[O que fazer]
(a) Reescreva em forma de lista o parágrafo que começa com "As mulheres são mais afetadas", no texto sobre mulheres e a crise, mantendo os fatos principais.
(b) Devolva, sem alterar nada, o trecho do texto sobre mulheres e a crise que vai de "Concomitante ao aumento" a "a construção civil.".

Com a crise política e econômica dá para se afirmar que as mulheres perderam mais postos de trabalho em relação aos homens?

As mulheres são mais afetadas pelas crises econômicas, além disso, com a diminuição da presença do Estado aumenta a demanda pelos trabalhos não remunerados. A invisibilidade dos trabalhos domésticos penaliza principalmente as mulheres, levando muitas meninas deixarem de estudar e trabalhar. A exemplo disso, em 2016, 34,6% das jovens entre 16 a 29 anos afirmaram que o principal motivo de não estarem estudando ou trabalhando era porque precisavam “cuidar dos afazeres domésticos, dos filhos ou de outros parentes”, este percentual entre os jovens homens foi de 1,4%.

Taxa de desemprego feminina e precarização

No período de crise e ajuste fiscal houve um forte aumento do desemprego tanto em relação às mulheres como entre os homens, no entanto, as mulheres, pela sua posição mais precária no mercado de trabalho, foram mais atingidas. A exemplo disso, em 2014, segundo dados da PNADC do IBGE a taxa de desemprego feminina era de 7,7%, passando para 13,4% em 2017, um aumento de 5,29%. Já entre os homens, a taxa passou de 5,6% para 10,5%, o que representa um crescimento de 4,64%.

Concomitante ao aumento do desemprego houve uma elevação da precarização do mercado de trabalho. Os setores mais afetados pela crise foram os majoritariamente masculinos em especial a indústria e a construção civil.

[Dados brutos]
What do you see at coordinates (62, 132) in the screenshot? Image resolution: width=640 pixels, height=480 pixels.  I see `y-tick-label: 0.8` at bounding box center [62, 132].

[Respostas em ordem]
(a)
- As mulheres são mais afetadas pelas crises econômicas.
- Com a diminuição da presença do Estado, aumenta a demanda por trabalhos não remunerados.
- A invisibilidade dos trabalhos domésticos penaliza principalmente as mulheres e leva muitas meninas a deixar de estudar e trabalhar.
- Em 2016, 34,6% das jovens de 16 a 29 anos apontaram como principal motivo para não estudar nem trabalhar a necessidade de cuidar dos afazeres domésticos, dos filhos ou de outros parentes. Entre os jovens homens, esse percentual foi de 1,4%.

(b)
Concomitante ao aumento do desemprego houve uma elevação da precarização do mercado de trabalho. Os setores mais afetados pela crise foram os majoritariamente masculinos em especial a indústria e a construção civil.